His book published in 2021 (translated into Greek in 2024) describes the assassination of a leading Cypriot politician Antonios Triantafyllides in 1934, attributing his murder to far-right-wing nationalist extremists he connects to the post-war formation of EOKA. (Note: Triantafyllides' grand-daughter, Stella Kyriakides, is a politician in Cyprus and European Commissioner for Health and Food Safety)

===Select books and monographs===
- British Imperialism and Cyprus 1878-1915: The Inconsequential Possession (Manchester University Press, 2009)
	British imperialism in Cyprus, 1878–1915 – The inconsequential possession (Manchester University Press, 2012)
- Serving the empire in the Great War – The Cypriot Mule Corps, imperial loyalty and silenced memory (Manchester University Press, 2017)
- British Cyprus and the Long Great War, 1914–1925 (Routledge, 2020)
- Assassination in Colonial Cyprus in 1934 and the Origins of EOKA (Anthem Press, 2021)
====Selected edited or co-edited volumes====
- Reunifying Cyprus: The Annan Plan and Beyond (I. B. Tauris, London, February 2009, paperback 2011),
- The Minorities of Cyprus: Development Patterns and the Identity of the Internal-Exclusion (Cambridge Scholars Publishing, Newcastle upon Tyne, April 2009)
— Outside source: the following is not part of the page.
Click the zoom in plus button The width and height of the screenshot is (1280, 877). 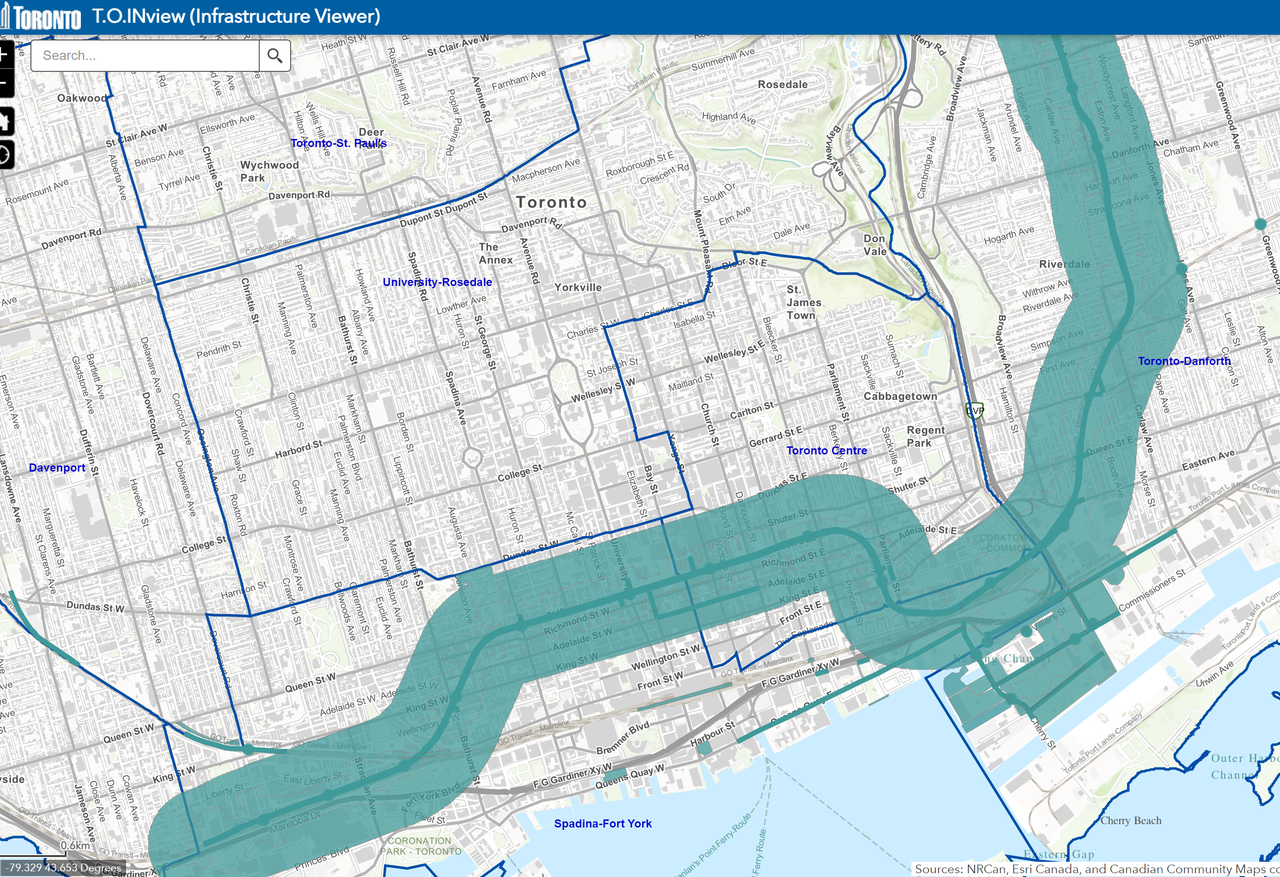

- The Archbishops of Cyprus in the Modern Age: The Changing Role of the Archbishop-Ethnarch, their Identities and Politics (Cambridge Scholars Publishing, Newcastle upon Tyne, September 2013)
- Imperial Expectations and Realities: El Dorados, Utopias and Dystopias (Manchester University Press, 2015)
- Australia and the Great War: Identity, Memory and Mythology (Melbourne University Press, Melbourne, 2016)
- The Great War and the British Empire: Culture and Society (Routledge Studies in First World War History, 2017)
- Australia, Migration and Empire – Immigrants in a Globalised World (Palgrave Macmillan, London 2019)
- Comic empires- Imperialism in cartoons, caricature, and satirical art (Manchester University Press, 2019)
- After the Armistice – Empire, Endgame and Aftermath (Routledge, 2021)
- Exiting war – The British Empire and the 1918–20 moment (Manchester University Press, 2022)
- New Perspectives on the Greek War of Independence: Myths, Realities, Legacies and Reflections (Palgrave Macmillan/Springer, November 2022)
- Popular Culture and its Relationship to Conflict in the UK and Australia since the Great War (Routledge, 2023)
- Forced Migration: Exiles and Refugees in the UK and the British Empire, 1815-1949 (Brill Studies in Global Migration History Series, 2025).